Exercise directions
Go through the entries and copy every one exactly.

Saved entries
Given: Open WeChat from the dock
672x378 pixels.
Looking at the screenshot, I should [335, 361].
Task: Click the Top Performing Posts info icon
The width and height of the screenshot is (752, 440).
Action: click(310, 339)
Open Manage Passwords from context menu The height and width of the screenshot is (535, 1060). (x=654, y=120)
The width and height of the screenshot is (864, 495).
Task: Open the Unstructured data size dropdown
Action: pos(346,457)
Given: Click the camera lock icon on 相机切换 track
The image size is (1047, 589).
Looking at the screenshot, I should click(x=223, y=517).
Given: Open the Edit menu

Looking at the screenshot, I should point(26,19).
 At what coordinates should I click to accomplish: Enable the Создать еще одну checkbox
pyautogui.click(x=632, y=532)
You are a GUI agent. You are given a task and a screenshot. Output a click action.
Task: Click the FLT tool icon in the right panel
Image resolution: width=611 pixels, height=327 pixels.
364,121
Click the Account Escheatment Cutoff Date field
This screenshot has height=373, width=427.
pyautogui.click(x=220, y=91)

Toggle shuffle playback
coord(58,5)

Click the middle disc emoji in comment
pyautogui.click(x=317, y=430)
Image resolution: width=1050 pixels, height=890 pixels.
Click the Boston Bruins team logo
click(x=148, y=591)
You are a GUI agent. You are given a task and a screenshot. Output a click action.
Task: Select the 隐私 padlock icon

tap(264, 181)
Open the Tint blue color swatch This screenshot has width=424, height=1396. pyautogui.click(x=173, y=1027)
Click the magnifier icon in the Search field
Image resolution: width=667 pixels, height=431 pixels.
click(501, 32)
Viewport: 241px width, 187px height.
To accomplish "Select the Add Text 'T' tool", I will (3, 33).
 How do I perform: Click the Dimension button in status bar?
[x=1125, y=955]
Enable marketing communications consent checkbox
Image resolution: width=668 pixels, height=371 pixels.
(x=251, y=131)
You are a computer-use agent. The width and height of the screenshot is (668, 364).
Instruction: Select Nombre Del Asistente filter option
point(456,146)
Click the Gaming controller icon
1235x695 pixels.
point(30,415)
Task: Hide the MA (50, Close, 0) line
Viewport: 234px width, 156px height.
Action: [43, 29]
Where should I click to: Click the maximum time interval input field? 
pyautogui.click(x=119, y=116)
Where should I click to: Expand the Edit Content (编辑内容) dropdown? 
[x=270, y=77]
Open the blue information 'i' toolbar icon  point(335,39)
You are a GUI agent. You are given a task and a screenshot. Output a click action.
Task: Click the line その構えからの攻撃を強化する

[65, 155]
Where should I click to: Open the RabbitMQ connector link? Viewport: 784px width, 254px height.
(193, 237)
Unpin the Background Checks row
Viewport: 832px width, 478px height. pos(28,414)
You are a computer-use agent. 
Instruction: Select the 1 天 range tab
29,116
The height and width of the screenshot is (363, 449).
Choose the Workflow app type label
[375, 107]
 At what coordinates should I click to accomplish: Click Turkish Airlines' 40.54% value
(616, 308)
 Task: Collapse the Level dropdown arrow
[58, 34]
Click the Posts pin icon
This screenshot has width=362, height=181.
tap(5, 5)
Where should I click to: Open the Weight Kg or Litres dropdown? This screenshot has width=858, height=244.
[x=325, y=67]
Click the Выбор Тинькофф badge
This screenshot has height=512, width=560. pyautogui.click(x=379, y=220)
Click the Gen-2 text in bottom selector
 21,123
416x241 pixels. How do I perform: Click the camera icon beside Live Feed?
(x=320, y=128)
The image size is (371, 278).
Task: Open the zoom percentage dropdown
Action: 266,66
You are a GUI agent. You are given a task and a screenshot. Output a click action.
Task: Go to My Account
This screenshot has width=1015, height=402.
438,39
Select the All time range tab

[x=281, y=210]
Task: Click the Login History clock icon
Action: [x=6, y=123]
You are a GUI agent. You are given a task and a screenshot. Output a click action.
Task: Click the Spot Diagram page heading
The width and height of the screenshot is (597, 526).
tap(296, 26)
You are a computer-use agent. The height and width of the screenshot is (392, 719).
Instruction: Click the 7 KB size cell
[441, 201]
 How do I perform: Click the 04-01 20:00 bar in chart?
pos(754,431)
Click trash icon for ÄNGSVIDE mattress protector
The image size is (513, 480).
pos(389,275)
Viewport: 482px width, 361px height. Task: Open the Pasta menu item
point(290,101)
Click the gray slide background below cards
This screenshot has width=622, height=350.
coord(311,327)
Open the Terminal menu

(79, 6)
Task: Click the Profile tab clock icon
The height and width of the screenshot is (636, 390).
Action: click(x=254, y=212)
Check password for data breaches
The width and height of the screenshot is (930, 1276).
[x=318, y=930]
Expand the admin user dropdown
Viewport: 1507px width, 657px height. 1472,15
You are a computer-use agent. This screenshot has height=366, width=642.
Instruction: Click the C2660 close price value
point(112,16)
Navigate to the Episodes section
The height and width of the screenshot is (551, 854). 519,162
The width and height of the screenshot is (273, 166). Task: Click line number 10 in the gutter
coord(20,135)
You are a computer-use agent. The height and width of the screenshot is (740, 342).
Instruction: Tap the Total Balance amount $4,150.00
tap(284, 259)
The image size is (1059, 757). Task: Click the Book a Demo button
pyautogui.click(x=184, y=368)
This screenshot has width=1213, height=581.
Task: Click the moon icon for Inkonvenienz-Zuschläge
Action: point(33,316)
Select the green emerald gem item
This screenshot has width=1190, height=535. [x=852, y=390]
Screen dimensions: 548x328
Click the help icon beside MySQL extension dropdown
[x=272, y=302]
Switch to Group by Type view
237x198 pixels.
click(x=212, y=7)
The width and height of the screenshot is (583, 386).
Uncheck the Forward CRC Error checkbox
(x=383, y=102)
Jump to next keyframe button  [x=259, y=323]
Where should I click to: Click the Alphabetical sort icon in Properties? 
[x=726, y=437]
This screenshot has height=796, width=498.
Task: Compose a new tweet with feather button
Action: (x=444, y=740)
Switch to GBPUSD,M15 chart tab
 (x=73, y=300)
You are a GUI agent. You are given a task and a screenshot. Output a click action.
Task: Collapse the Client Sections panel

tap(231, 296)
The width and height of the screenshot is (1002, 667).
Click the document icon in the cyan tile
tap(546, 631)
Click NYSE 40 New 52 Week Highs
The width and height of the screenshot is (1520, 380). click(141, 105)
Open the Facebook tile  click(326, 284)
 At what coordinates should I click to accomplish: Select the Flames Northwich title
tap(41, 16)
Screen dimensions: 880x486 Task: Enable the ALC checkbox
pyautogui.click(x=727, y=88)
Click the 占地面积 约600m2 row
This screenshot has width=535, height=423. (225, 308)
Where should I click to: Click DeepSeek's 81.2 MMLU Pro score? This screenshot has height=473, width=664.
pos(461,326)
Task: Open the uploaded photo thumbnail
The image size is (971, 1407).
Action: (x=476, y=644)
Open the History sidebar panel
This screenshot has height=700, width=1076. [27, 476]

Written answer
Given: Open WeChat from the dock
672x378 pixels.
Looking at the screenshot, I should [335, 361].
Task: Click the Top Performing Posts info icon
The width and height of the screenshot is (752, 440).
Action: click(310, 339)
Open Manage Passwords from context menu The height and width of the screenshot is (535, 1060). (x=654, y=120)
The width and height of the screenshot is (864, 495).
Task: Open the Unstructured data size dropdown
Action: pos(346,457)
Given: Click the camera lock icon on 相机切换 track
The image size is (1047, 589).
Looking at the screenshot, I should click(x=223, y=517).
Given: Open the Edit menu

Looking at the screenshot, I should point(26,19).
 At what coordinates should I click to accomplish: Enable the Создать еще одну checkbox
pyautogui.click(x=632, y=532)
You are a GUI agent. You are given a task and a screenshot. Output a click action.
Task: Click the FLT tool icon in the right panel
Image resolution: width=611 pixels, height=327 pixels.
364,121
Click the Account Escheatment Cutoff Date field
This screenshot has height=373, width=427.
pyautogui.click(x=220, y=91)

Toggle shuffle playback
coord(58,5)

Click the middle disc emoji in comment
pyautogui.click(x=317, y=430)
Image resolution: width=1050 pixels, height=890 pixels.
Click the Boston Bruins team logo
click(x=148, y=591)
You are a GUI agent. You are given a task and a screenshot. Output a click action.
Task: Select the 隐私 padlock icon

tap(264, 181)
Open the Tint blue color swatch This screenshot has width=424, height=1396. pyautogui.click(x=173, y=1027)
Click the magnifier icon in the Search field
Image resolution: width=667 pixels, height=431 pixels.
click(501, 32)
Viewport: 241px width, 187px height.
To accomplish "Select the Add Text 'T' tool", I will (3, 33).
 How do I perform: Click the Dimension button in status bar?
[x=1125, y=955]
Enable marketing communications consent checkbox
Image resolution: width=668 pixels, height=371 pixels.
(x=251, y=131)
You are a computer-use agent. The width and height of the screenshot is (668, 364).
Instruction: Select Nombre Del Asistente filter option
point(456,146)
Click the Gaming controller icon
1235x695 pixels.
point(30,415)
Task: Hide the MA (50, Close, 0) line
Viewport: 234px width, 156px height.
Action: [43, 29]
Where should I click to: Click the maximum time interval input field? 
pyautogui.click(x=119, y=116)
Where should I click to: Expand the Edit Content (编辑内容) dropdown? 
[x=270, y=77]
Open the blue information 'i' toolbar icon  point(335,39)
You are a GUI agent. You are given a task and a screenshot. Output a click action.
Task: Click the line その構えからの攻撃を強化する

[65, 155]
Where should I click to: Open the RabbitMQ connector link? Viewport: 784px width, 254px height.
(193, 237)
Unpin the Background Checks row
Viewport: 832px width, 478px height. pos(28,414)
You are a computer-use agent. 
Instruction: Select the 1 天 range tab
29,116
The height and width of the screenshot is (363, 449).
Choose the Workflow app type label
[375, 107]
 At what coordinates should I click to accomplish: Click Turkish Airlines' 40.54% value
(616, 308)
 Task: Collapse the Level dropdown arrow
[58, 34]
Click the Posts pin icon
This screenshot has width=362, height=181.
tap(5, 5)
Where should I click to: Open the Weight Kg or Litres dropdown? This screenshot has width=858, height=244.
[x=325, y=67]
Click the Выбор Тинькофф badge
This screenshot has height=512, width=560. pyautogui.click(x=379, y=220)
Click the Gen-2 text in bottom selector
 21,123
416x241 pixels. How do I perform: Click the camera icon beside Live Feed?
(x=320, y=128)
The image size is (371, 278).
Task: Open the zoom percentage dropdown
Action: 266,66
You are a GUI agent. You are given a task and a screenshot. Output a click action.
Task: Go to My Account
This screenshot has width=1015, height=402.
438,39
Select the All time range tab

[x=281, y=210]
Task: Click the Login History clock icon
Action: [x=6, y=123]
You are a GUI agent. You are given a task and a screenshot. Output a click action.
Task: Click the Spot Diagram page heading
The width and height of the screenshot is (597, 526).
tap(296, 26)
You are a computer-use agent. The height and width of the screenshot is (392, 719).
Instruction: Click the 7 KB size cell
[441, 201]
 How do I perform: Click the 04-01 20:00 bar in chart?
pos(754,431)
Click trash icon for ÄNGSVIDE mattress protector
The image size is (513, 480).
pos(389,275)
Viewport: 482px width, 361px height. Task: Open the Pasta menu item
point(290,101)
Click the gray slide background below cards
This screenshot has width=622, height=350.
coord(311,327)
Open the Terminal menu

(79, 6)
Task: Click the Profile tab clock icon
The height and width of the screenshot is (636, 390).
Action: click(x=254, y=212)
Check password for data breaches
The width and height of the screenshot is (930, 1276).
[x=318, y=930]
Expand the admin user dropdown
Viewport: 1507px width, 657px height. 1472,15
You are a computer-use agent. This screenshot has height=366, width=642.
Instruction: Click the C2660 close price value
point(112,16)
Navigate to the Episodes section
The height and width of the screenshot is (551, 854). 519,162
The width and height of the screenshot is (273, 166). Task: Click line number 10 in the gutter
coord(20,135)
You are a computer-use agent. The height and width of the screenshot is (740, 342).
Instruction: Tap the Total Balance amount $4,150.00
tap(284, 259)
The image size is (1059, 757). Task: Click the Book a Demo button
pyautogui.click(x=184, y=368)
This screenshot has width=1213, height=581.
Task: Click the moon icon for Inkonvenienz-Zuschläge
Action: point(33,316)
Select the green emerald gem item
This screenshot has width=1190, height=535. [x=852, y=390]
Screen dimensions: 548x328
Click the help icon beside MySQL extension dropdown
[x=272, y=302]
Switch to Group by Type view
237x198 pixels.
click(x=212, y=7)
The width and height of the screenshot is (583, 386).
Uncheck the Forward CRC Error checkbox
(x=383, y=102)
Jump to next keyframe button  [x=259, y=323]
Where should I click to: Click the Alphabetical sort icon in Properties? 
[x=726, y=437]
This screenshot has height=796, width=498.
Task: Compose a new tweet with feather button
Action: (x=444, y=740)
Switch to GBPUSD,M15 chart tab
 (x=73, y=300)
You are a GUI agent. You are given a task and a screenshot. Output a click action.
Task: Collapse the Client Sections panel

tap(231, 296)
The width and height of the screenshot is (1002, 667).
Click the document icon in the cyan tile
tap(546, 631)
Click NYSE 40 New 52 Week Highs
The width and height of the screenshot is (1520, 380). click(141, 105)
Open the Facebook tile  click(326, 284)
 At what coordinates should I click to accomplish: Select the Flames Northwich title
tap(41, 16)
Screen dimensions: 880x486 Task: Enable the ALC checkbox
pyautogui.click(x=727, y=88)
Click the 占地面积 约600m2 row
This screenshot has width=535, height=423. (225, 308)
Where should I click to: Click DeepSeek's 81.2 MMLU Pro score? This screenshot has height=473, width=664.
pos(461,326)
Task: Open the uploaded photo thumbnail
The image size is (971, 1407).
Action: (x=476, y=644)
Open the History sidebar panel
This screenshot has height=700, width=1076. [27, 476]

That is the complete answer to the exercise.